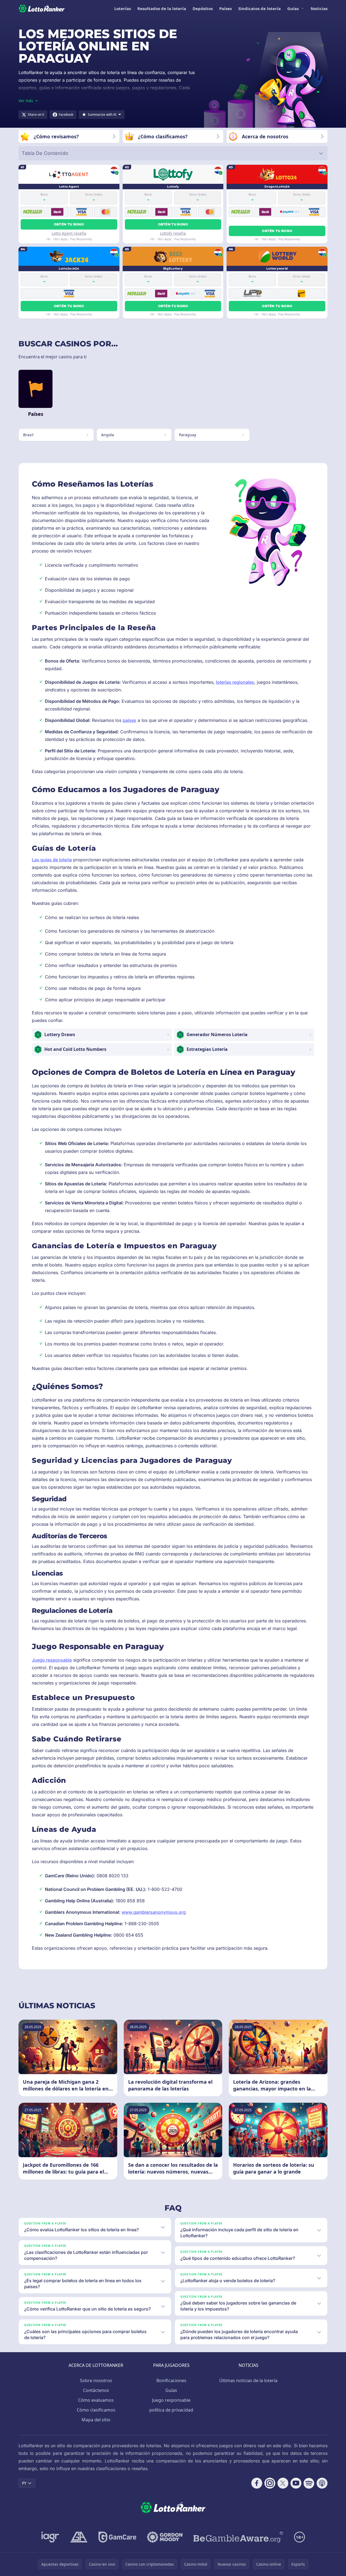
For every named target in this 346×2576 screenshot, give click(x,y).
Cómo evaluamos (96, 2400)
══════
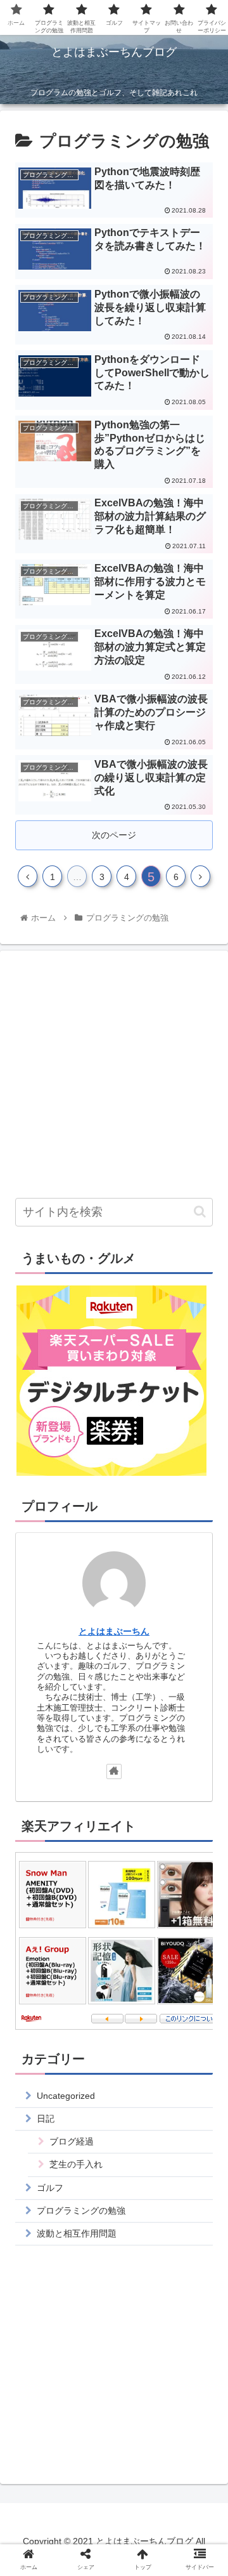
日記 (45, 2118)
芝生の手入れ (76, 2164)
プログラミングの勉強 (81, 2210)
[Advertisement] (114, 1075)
══════
_What is being asked_. Could you reproduce exactly the lines of the entries above, from the one with "For every named" through the one with "Cómo evaluamos (96, 2400)", and nothing else?

_Answer to the exercise_.
For every named target in this 346×2576 screenshot, give click(x,y).
Cómo evaluamos (96, 2400)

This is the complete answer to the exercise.